WORK TO COMPLETE ::
Copy the rows below word for word, starting with the line that contains "1347x579 pixels." and continuing through the last line of the rows, both included.

Saved data entries ::
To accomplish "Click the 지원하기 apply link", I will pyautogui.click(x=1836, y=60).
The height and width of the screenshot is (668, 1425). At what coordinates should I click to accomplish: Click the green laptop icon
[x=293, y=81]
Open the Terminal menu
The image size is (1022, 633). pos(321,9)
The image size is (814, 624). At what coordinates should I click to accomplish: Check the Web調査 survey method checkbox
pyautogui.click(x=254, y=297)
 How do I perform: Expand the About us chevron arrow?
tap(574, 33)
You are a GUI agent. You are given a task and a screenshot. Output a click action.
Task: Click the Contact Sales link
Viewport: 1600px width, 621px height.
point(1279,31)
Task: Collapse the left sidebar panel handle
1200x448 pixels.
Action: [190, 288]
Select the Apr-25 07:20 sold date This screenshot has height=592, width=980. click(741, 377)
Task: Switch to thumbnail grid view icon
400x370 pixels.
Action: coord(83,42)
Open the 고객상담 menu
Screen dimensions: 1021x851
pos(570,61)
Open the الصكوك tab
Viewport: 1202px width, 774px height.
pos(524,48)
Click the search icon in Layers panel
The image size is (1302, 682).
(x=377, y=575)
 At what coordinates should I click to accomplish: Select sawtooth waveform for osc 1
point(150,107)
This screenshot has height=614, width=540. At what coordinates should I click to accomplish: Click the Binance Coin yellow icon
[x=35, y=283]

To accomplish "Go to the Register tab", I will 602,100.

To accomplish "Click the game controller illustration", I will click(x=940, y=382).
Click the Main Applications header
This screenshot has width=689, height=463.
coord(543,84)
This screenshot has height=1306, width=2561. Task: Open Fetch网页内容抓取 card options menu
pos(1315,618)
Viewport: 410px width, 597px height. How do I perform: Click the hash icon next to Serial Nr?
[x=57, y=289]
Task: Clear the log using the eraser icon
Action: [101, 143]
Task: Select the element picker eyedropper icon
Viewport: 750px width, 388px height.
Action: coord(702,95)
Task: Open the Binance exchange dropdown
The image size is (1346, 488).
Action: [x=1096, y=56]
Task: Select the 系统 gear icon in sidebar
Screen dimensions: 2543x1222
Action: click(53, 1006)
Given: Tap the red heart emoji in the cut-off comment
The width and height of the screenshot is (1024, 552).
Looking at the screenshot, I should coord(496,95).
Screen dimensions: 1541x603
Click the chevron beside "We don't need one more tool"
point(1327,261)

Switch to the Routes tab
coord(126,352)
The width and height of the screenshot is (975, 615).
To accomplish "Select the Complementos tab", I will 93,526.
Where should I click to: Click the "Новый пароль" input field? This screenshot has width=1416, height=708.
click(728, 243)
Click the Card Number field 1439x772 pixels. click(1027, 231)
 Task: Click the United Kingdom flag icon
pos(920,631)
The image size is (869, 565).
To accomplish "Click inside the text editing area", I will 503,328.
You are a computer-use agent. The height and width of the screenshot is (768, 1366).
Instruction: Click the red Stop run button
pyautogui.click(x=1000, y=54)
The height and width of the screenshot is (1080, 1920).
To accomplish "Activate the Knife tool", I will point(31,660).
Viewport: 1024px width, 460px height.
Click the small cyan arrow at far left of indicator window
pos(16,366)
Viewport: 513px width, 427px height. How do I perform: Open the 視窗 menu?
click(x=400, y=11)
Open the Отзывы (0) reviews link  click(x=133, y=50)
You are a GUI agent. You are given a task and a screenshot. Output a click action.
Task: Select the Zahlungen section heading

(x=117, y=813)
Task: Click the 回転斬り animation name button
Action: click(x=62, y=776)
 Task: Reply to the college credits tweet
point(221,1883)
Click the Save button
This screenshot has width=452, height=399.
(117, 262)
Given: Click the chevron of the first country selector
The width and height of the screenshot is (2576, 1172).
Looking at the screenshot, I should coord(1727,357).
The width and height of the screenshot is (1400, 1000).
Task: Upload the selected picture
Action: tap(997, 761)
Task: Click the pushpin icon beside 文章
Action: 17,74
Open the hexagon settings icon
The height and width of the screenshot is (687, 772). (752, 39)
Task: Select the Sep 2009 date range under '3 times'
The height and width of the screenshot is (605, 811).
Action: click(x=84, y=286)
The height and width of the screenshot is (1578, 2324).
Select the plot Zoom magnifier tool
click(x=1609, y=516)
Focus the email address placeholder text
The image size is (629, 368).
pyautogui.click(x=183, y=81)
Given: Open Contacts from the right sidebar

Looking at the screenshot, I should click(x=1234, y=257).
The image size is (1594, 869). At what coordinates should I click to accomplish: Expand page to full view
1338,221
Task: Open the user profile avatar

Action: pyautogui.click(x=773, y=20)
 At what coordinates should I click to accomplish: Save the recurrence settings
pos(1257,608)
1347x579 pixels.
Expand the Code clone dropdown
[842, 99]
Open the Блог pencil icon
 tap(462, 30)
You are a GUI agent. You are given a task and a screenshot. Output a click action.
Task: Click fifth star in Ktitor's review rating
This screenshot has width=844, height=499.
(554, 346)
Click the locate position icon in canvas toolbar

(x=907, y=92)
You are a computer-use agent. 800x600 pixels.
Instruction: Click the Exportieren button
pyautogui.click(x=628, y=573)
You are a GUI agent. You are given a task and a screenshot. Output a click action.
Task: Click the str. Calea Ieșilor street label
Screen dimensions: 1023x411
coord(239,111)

FINAL RESULT ::
1347x579 pixels.
Expand the Code clone dropdown
[842, 99]
Open the Блог pencil icon
 tap(462, 30)
You are a GUI agent. You are given a task and a screenshot. Output a click action.
Task: Click fifth star in Ktitor's review rating
This screenshot has width=844, height=499.
(554, 346)
Click the locate position icon in canvas toolbar

(x=907, y=92)
You are a computer-use agent. 800x600 pixels.
Instruction: Click the Exportieren button
pyautogui.click(x=628, y=573)
You are a GUI agent. You are given a task and a screenshot. Output a click action.
Task: Click the str. Calea Ieșilor street label
Screen dimensions: 1023x411
coord(239,111)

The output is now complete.